Home / berita umum / Merasa Diancam , Polisi Tak Berseragam Itu memberi Teguran Kepada Pemuda Yang mengancamnya

Merasa Diancam , Polisi Tak Berseragam Itu memberi Teguran Kepada Pemuda Yang mengancamnya

Merasa Diancam , Polisi Tak Berseragam Itu memberi Teguran Kepada Pemuda Yang mengancamnya – Mabes Polri menyebutkan tindakan koboi yg dilaksanakan seseorang polisi yg belum didapati identitasnya itu sebagai usaha buat perlindungan penduduk di Lembang, Kabupaten Bandung Barat (KBB) . Hal tersebut dijelaskan Divisi Humas Polri lewat account Instagram resminya, @divisihumaspolri, Rabu (3/6) .

Klarifikasi itu disiarkan dalam dua siaran yg diupload dalam tempo yg hampir bertepatan. Awal kalinya, warganet di gemparkan dengan siaran video tindakan koboi yg tersebar di Instagram. Siaran berdurasi 59 detik itu kali pertama diupload oleh account @bdgsosmed.

Dalam video yg diambil warganet, dalam mobil itu nampak ada tiga orang pria tengah beradu alasan ditepi jalan, satu salah satunya disebut bawa pistol. Pribadi pria berpistol itu yakni polisi dikatakan account Instagram @divisihumaspolri, sama seperti disaksikan detikcom, Kamis (4/7/2019) .

Divisi Humas Polri mengupload gambar dengan judul ‘AKSI POLISI KOBOI PELINDUNG MASYARAKAT DI LEMBANG BANDUNG’. Selain itu di siaran yg ke-2, Divisi Humas Polri mengupload gambar dengan judul ‘AKSI POLISI KOBOI PELINDUNG MASYARAKAT DI LEMBANG BANDUNG’.
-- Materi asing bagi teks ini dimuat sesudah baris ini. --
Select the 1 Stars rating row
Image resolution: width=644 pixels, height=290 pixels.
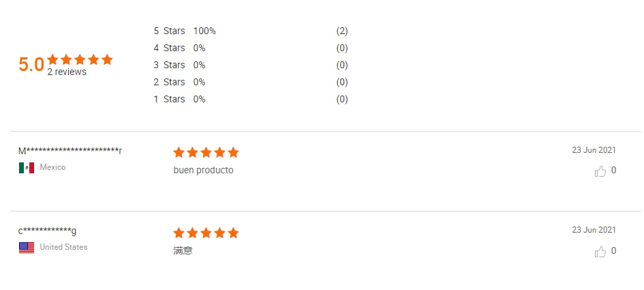[170, 99]
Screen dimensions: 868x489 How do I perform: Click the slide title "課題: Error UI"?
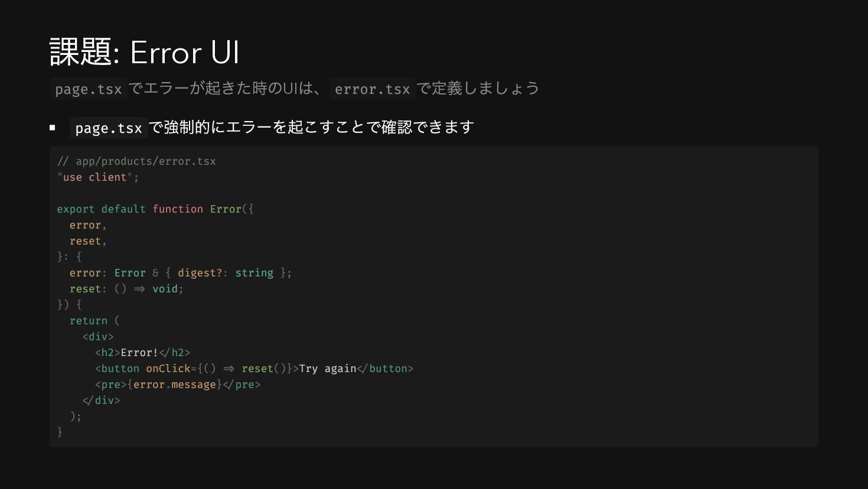(x=145, y=52)
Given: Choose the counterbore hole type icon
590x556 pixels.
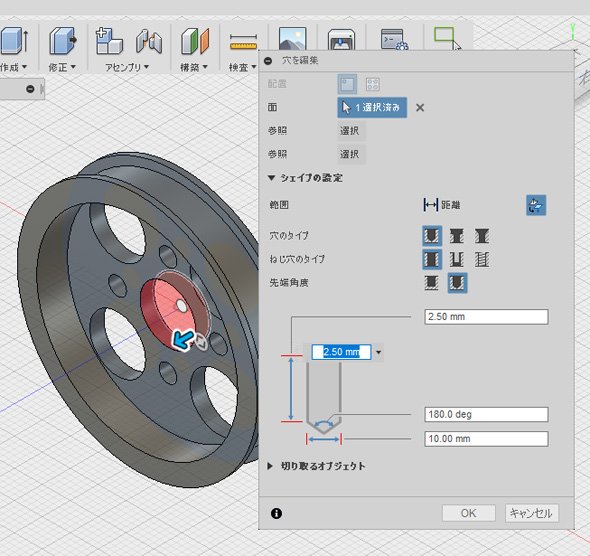Looking at the screenshot, I should pos(456,236).
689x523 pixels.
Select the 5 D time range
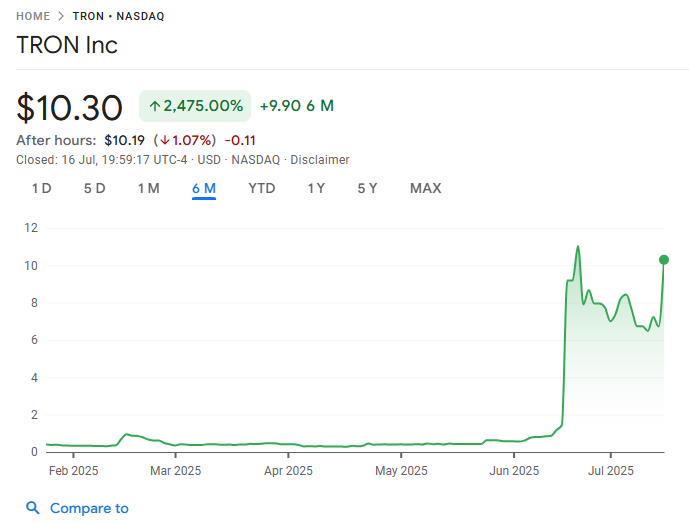(94, 188)
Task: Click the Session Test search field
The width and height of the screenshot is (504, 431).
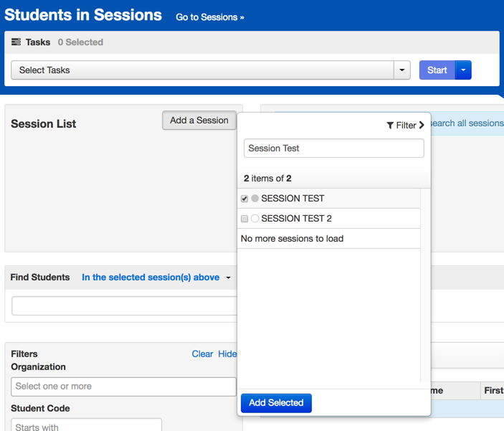Action: point(333,148)
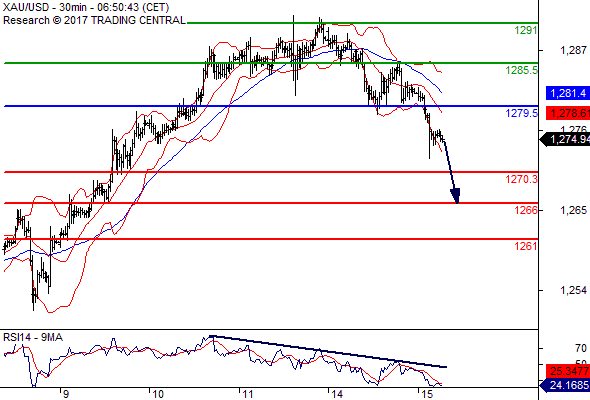Viewport: 590px width, 400px height.
Task: Click the red 25.3477 RSI value tag
Action: pyautogui.click(x=568, y=371)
” Realitas sesungguhnya merupakan ada seseorang polisi tidak dengan seragam diberhentikan waktu melalui jalan itu. Sehabis pemeran memeras serta mengancamnya polisi itu berikan teguran pada pemeran untuk menyudahi tindakan premanisme.

Pemeran kerap mengerjakan pemerasan, pengancaman serta penganiayaan, bahkan juga pada ibu kandung serta saudara kandungnya. Seketika perihal itu mengundang pujian, animo serta respon positif dari penduduk, ” tuliskan @divisihumaspolri.

Selain itu, Asep Odik (54) tokoh penduduk ditempat, menyampaikan dia pernah mengupayakan menghilangkan kemelut di antara polisi itu dengan seseorang remaja pria yg dikira alami disabilitas mental.

Asep menyangka, insiden ini dipacu lantaran pelaku itu tidak terima waktu remaja itu menyodorkan gelas plastik sisa air mineral ke pengendara yg lewat. ” Saya udah terangkan, Hamdan ini tidak normal sembari meminta. Kalaupun normal mungkin tidak mengerjakan hal semacam itu (menyodorkan gelas plastik untuk minta uang) , ” kata Asep waktu didapati di rumah tinggalnya, Senin (1/7) .

Menurutnya, ibu dari Hamdan tak sadar diri waktu dengar anaknya itu dapatkan perlakuan semacam itu. ” Ibunya mengejar kesini, takutnya Hamdan diapa-apakan, ” tuturnya.

Menurut Asep, Hamdan sebagai anak yatim. Ayahnya barusan wafat pada dua minggu waktu lalu, sedang ibunya tidak dapat cari nafkah lantaran kerap sakit-sakitan.

” Terkadang sukai tiduran ditepi jalan, beberapa orang yg kerap melalui sini udah maklum serta tahu situasinya. Kalaupun pria yg bawa pula pistol itu, jujur saya baru kali pertama memandangnya, ” papar Asep.